§ **Work instruction**:
Filter these entries down to the lines that hold the word "Task", and show each of them.

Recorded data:

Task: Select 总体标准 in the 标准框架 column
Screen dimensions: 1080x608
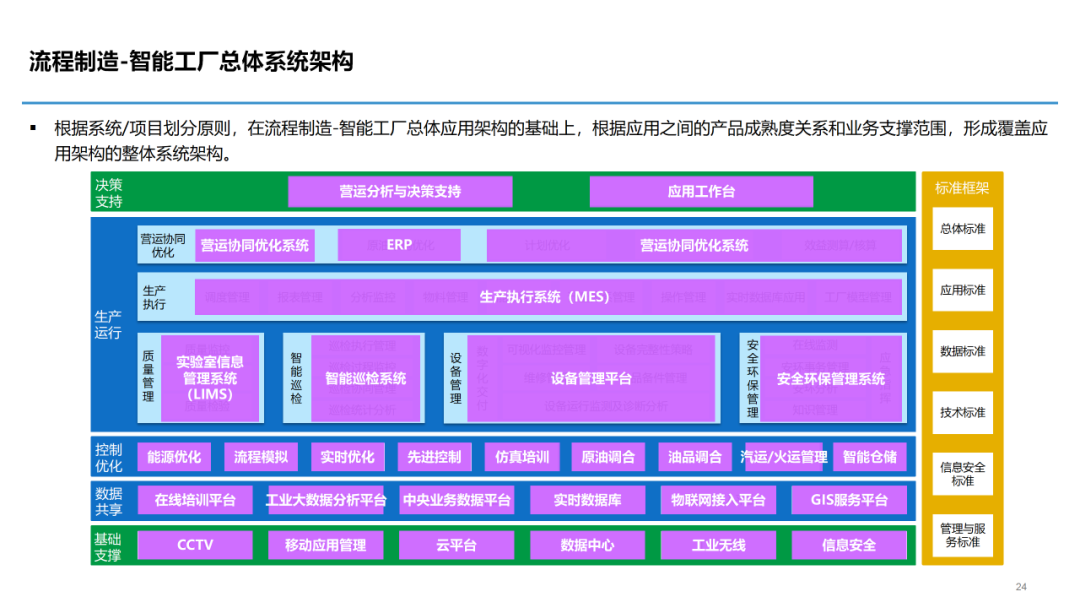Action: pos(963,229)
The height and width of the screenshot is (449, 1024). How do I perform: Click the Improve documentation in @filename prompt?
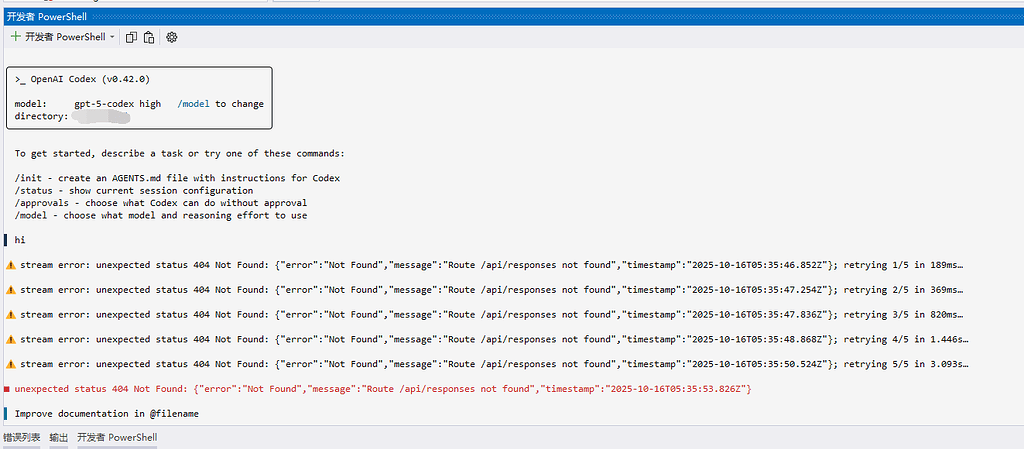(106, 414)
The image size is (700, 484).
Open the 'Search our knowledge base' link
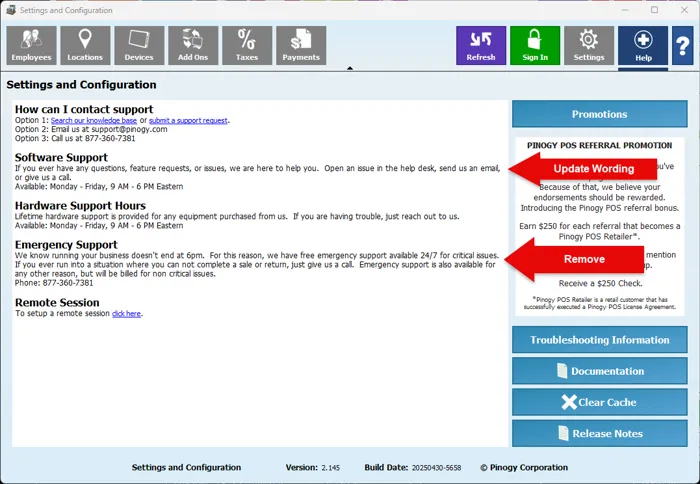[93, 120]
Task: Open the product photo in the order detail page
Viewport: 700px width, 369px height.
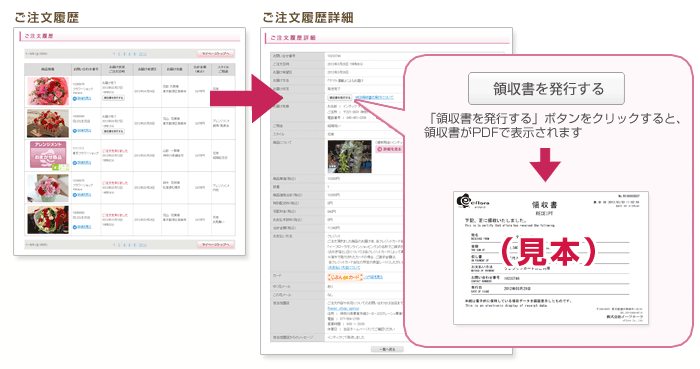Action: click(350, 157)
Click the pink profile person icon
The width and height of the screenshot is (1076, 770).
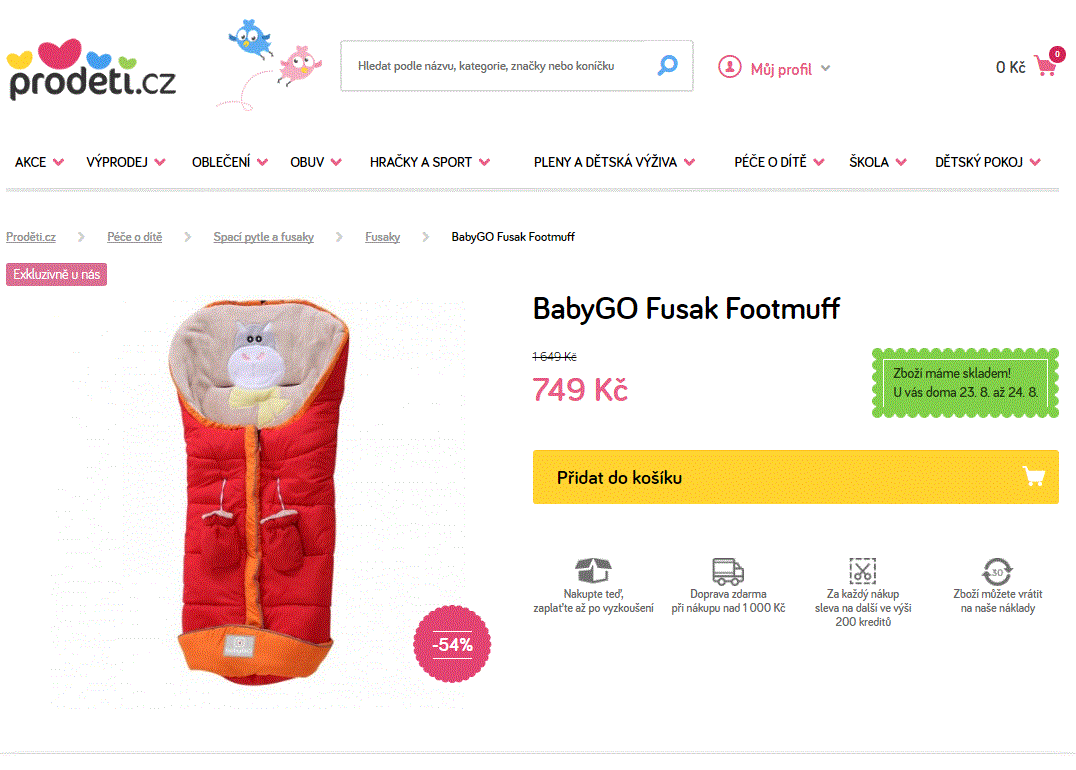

§ **Result**:
Task: Select 总体标准 in the 标准框架 column
Task: Open the product photo in the order detail page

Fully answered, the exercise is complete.